» Selected text
Beatrix Ong MBE is a London-based British luxury fashion accessories designer, known for her 'classic with a twist' shoes .

Touted as 'The New Choo', in 2004 Ong was named by The Independent newspaper as one of the Top Ten leading shoe designers, joining the likes of Manolo Blahnik.

Beatrix Ong founded Beatrix Ong in 2002 and the debut collection, was featured in Vogue, Elle and Vanity Fair and continues to have a constant presence amongst international fashion press as well as television and film.

Early life
Beatrix Ong was born in London, England. She attended King George V School in Hong Kong and later relocated to Brighton, England. 

Later attending Central Saint Martins College of Art and Design in London, London College of Communication, Fashion Institute of Technology in New York and Cordwainers College in London.

Career

2002–2008 
Beatrix Ong began her career in fashion as an intern at Harper's Bazaar in New York. At age 22 she became Creative Director at Jimmy Choo Couture. After assisting British handbag designer Lulu Guinness design her much acclaimed first footwear collection, Beatrix Ong launched her eponymous label in 2002.

2004, the first Beatrix Ong boutique opened in London's Primrose Hill. Later that year she was commissioned by the Financial Times to design a boot that was displayed in their London offices. 2005, Beatrix created an illustration for Buena Vista International and its film release Hitchhiker's Guide to the Galaxy. The illustration was showcased at 'The Hitchhiker's Guide to the Galaxy Science Museum Exhibition' in London.

2007, The Beatrix Ong flagship boutique moved to the oldest arcade in the world, Burlington Arcade, in Mayfair, London. The launch party was attended by British socialites including Poppy Delevingne. DJs included Al Doyle of Hot Chip and LCD Soundsystem.

2008–2013 
Beatrix Ong started her collaboration with Dover Street Market with shoes exclusively for London's leading style emporium.  2009 also saw the launch of the new limited edition shoe boxes. Illustrator Neal Murren, who previously worked for Jil Sander, Prada and Levi's, created the new boxes inspired by Beatrix. They became collectors items, as with the previous boxes illustrated by Natasha Law.

2009 saw Beatrix Ong customise Nike iD Blazer Trainers that were available for a limited period only, which became highly collectable.  Ong also joined forces with handmade luxury luggage brand Globe-Trotter to create an exclusive special edition range of travel cases. In November 2009, the Beatrix Ong concept store was launched in London's Newburgh Quarter Carnaby Street, London.

» Task requirements
1 > Return the part of the Beatrix Ong biography that opens with the words containing "Beatrix Ong founded" and closes with "label in 2002.", copied word for word.
2 > Resume the Beatrix Ong biography, writing on from its final sentence.

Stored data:
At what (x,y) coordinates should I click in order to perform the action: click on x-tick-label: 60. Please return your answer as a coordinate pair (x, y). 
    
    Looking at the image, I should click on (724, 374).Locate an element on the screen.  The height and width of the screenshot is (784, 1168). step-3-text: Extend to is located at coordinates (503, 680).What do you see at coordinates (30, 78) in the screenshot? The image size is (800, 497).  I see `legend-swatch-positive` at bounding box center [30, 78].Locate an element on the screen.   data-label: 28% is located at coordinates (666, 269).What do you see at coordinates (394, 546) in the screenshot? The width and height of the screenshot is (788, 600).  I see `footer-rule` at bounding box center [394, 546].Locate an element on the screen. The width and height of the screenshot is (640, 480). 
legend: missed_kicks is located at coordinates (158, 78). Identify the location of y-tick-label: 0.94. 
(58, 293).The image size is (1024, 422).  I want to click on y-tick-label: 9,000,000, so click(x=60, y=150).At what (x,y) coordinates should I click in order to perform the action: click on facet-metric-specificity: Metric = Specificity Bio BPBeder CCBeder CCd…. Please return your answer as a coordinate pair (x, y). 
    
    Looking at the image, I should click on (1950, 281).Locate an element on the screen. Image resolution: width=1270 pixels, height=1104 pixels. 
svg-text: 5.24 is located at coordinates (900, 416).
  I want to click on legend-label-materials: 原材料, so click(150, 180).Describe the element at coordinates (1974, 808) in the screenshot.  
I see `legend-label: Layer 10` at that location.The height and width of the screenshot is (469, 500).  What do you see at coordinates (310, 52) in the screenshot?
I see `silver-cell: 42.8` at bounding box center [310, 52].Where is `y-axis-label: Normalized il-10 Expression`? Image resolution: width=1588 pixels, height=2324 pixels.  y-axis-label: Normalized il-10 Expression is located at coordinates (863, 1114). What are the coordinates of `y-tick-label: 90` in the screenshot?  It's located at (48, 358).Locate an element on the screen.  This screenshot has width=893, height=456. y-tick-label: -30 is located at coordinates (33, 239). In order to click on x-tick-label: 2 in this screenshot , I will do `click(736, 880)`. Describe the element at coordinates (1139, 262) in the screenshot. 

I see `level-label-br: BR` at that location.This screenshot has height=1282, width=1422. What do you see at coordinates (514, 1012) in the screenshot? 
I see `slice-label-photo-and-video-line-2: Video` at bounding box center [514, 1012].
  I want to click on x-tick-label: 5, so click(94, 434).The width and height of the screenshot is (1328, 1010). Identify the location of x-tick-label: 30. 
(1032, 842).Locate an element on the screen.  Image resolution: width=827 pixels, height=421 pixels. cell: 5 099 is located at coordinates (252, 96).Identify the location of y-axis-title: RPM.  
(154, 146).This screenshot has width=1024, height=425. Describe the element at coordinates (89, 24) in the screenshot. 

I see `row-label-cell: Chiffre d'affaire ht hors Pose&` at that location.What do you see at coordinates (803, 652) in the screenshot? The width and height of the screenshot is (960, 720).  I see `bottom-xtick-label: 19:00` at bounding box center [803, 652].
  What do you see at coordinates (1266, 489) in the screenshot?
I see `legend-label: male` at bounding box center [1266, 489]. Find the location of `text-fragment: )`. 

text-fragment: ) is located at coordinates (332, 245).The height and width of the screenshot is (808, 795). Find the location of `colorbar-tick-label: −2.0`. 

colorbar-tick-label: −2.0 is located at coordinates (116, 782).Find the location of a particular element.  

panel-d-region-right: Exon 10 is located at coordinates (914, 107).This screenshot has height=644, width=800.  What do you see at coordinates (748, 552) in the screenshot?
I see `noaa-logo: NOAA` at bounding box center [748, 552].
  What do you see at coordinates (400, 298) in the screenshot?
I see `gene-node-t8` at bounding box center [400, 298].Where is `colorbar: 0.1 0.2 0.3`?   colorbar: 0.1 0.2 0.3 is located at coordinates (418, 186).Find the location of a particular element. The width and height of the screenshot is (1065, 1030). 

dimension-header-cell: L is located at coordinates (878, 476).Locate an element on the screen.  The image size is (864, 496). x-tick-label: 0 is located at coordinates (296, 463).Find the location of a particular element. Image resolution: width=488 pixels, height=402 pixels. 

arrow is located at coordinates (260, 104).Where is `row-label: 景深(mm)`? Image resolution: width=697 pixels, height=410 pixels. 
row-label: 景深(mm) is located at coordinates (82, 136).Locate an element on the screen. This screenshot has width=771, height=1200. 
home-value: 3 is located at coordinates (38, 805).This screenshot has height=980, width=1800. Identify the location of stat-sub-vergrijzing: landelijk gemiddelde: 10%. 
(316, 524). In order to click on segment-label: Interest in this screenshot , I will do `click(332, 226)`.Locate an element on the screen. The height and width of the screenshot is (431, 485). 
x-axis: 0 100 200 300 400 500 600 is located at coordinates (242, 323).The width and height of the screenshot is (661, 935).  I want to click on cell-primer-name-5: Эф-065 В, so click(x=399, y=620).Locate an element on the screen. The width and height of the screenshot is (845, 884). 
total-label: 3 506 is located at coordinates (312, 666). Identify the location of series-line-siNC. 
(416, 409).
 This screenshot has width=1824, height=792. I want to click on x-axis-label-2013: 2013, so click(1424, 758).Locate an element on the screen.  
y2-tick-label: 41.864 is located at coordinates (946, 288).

» Results for each task
1 >
Beatrix Ong founded Beatrix Ong in 2002 and the debut collection, was featured in Vogue, Elle and Vanity Fair and continues to have a constant presence amongst international fashion press as well as television and film.

Early life
Beatrix Ong was born in London, England. She attended King George V School in Hong Kong and later relocated to Brighton, England. 

Later attending Central Saint Martins College of Art and Design in London, London College of Communication, Fashion Institute of Technology in New York and Cordwainers College in London.

Career

2002–2008 
Beatrix Ong began her career in fashion as an intern at Harper's Bazaar in New York. At age 22 she became Creative Director at Jimmy Choo Couture. After assisting British handbag designer Lulu Guinness design her much acclaimed first footwear collection, Beatrix Ong launched her eponymous label in 2002.

2 >
After providing the Autumn/Winter 2010 show shoes for British heritage brand, Aquascutum, Beatrix Ong announced her commission from Aquascutum to design and produce shoes for both men and women. It was the first time in Aquascutum's 160-year history that a footwear collection was designed for them. This was followed by a Beatrix Ong shop-in-shop being opened within the Aquascutum flagship shop on Regent Street, London.

Ong's portrait was taken by acclaimed musician and photographer, Bryan Adams and again by another legendary musician – 80's icon Boy George for the Hep C Trust's 'Get Tested' Campaign in 2011.

The end of 2010 saw the opening of the Beatrix Ong store at 188 Pavilion Road, Chelsea, London.

In 2011, at only 34 years old, Ong was appointed Member of the Order of the British Empire (MBE) in Her Majesty The Queen's 2011 New Year Honours for services to the fashion industry.

Ong also presented the Royal Wedding of Catherine Middleton to Prince William in April with James Chau for Central Chinese Television. It made history as the first broadcast of a Royal and religious event to China and is said to have captured an audience of 200 million viewers in China alone. Prior to the broadcast Ong was invited to design the shoes for the limited Princess Catherine dolls, which cast much speculation on Ong designing the Royals' wedding shoes, despite Ong denying the claims.

2013–2015 
2013, Beatrix Ong joined the then, Mayor of London, Boris Johnson, Chancellor of the Exchequer, George Osborne and UK Prime Minister, David Cameron on delegations to China to promote British creativity. In the following year Ong curated and designed the Water Pavilion, a retail space in Suzhou, China.

In April 2015, Ong was a member of the delegation of His Royal Highness Prince William, The Duke of Cambridge to China as part of the GREAT Festival of Creativity.

Beatrix Ong collaborated with Grey Goose Vodka to produce a limited bottle, which sold in auction to benefit the Central St Martins Scholarship Fund.

2015, SpongeBob by Beatrix Ong was launched at colette Paris. The collaboration with Nickelodeon & Viacom Consumer Products consists of a luxury range of SpongeBob SquarePants accessories, homewares and selection of apparel.  The five-year agreement saw the designer release a collection of products in selected retailers and international territories including Europe, Asia and North America.

In October 2015, Beatrix Ong launched The New Concept Collection with the Design Museum in London. The shoes are sustainably made using recycled, reused and excess stock of materials.

2016-Present 
In April 2016, Ong was commissioned by Wallpaper* Magazine to design furniture for its Handmade issue. The piece was included at the Wallpaper* Hotel exhibition during Salone del Mobile, in Milan. 'Shoe Tree', Ong's first foray into furniture was a success and was displayed in numerous design museums around the world including Triennale, Milan and continues to be sold worldwide.

Inspired by some time in Gansbaai, South Africa,  Ong went on to design the 'Water Vessel', a bottle made from recycled coffee cups. It too was displayed in Milan with Wallpaper* Magazine Handmade in 2018.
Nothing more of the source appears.